What is required:
Copy all of the entries below, replacing every "Open" with "Launch" and changing nothing else. Leave the pictures out of your copy.
---- Recorded data
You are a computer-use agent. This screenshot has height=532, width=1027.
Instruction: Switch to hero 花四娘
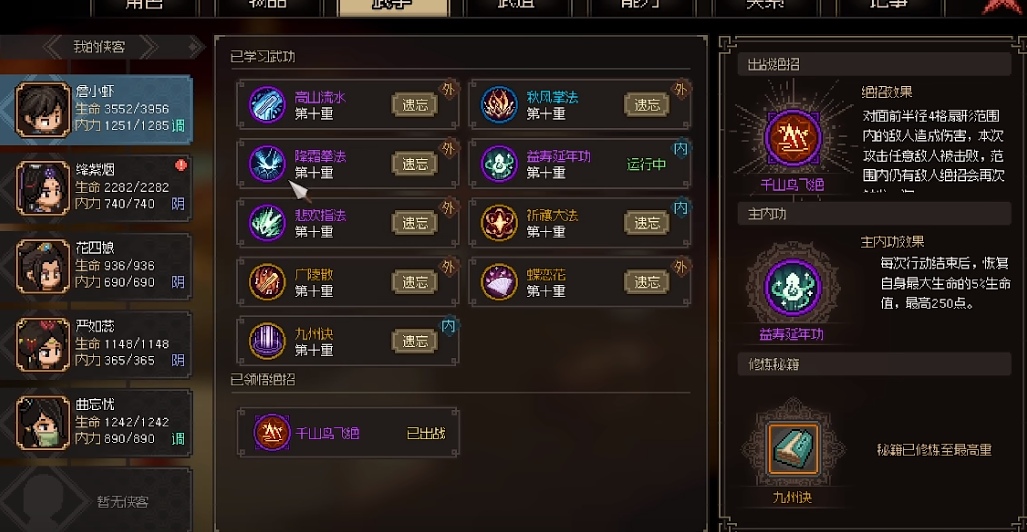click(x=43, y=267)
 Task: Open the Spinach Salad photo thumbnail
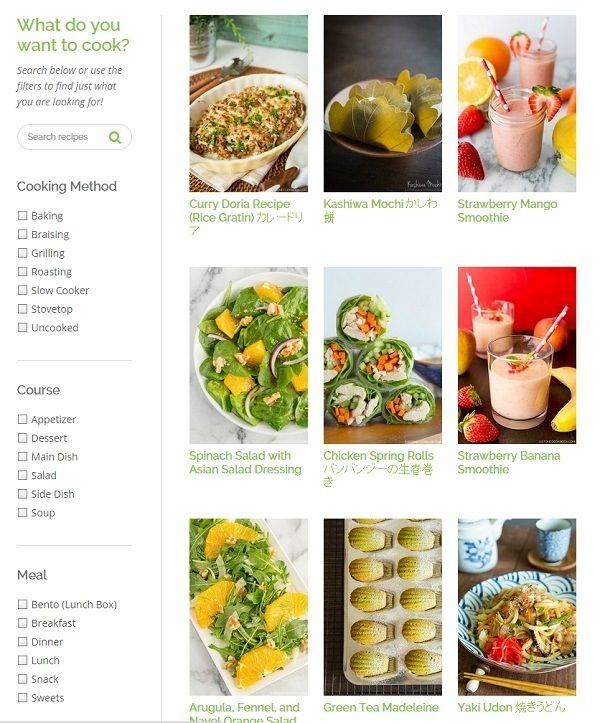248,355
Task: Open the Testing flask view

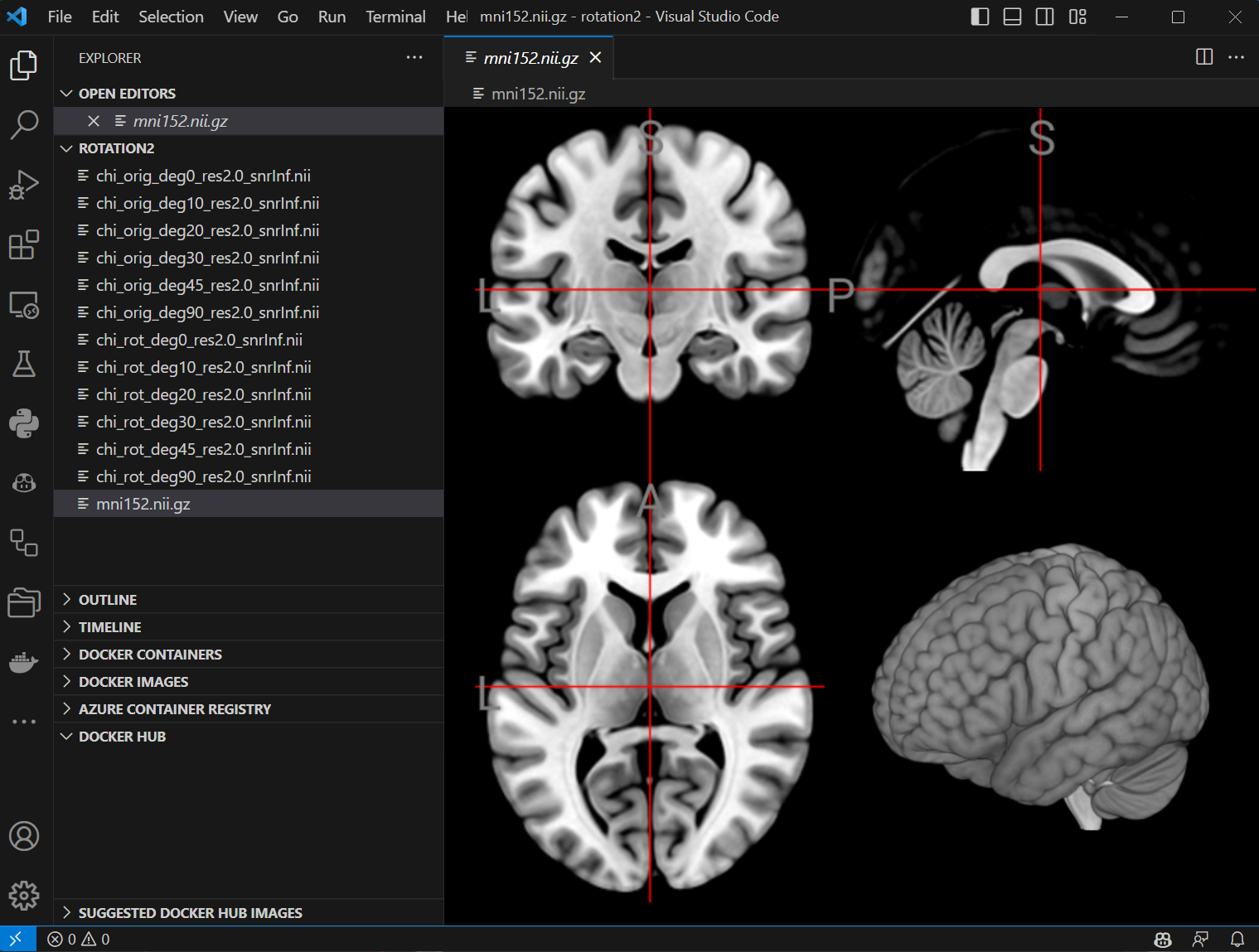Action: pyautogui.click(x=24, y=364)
--------
Reply:
You are a computer-use agent. This screenshot has height=532, width=1027.
Instruction: Switch to hero 花四娘
click(x=43, y=267)
 Task: Launch the Spinach Salad photo thumbnail
248,355
Task: Launch the Testing flask view

Action: pyautogui.click(x=24, y=364)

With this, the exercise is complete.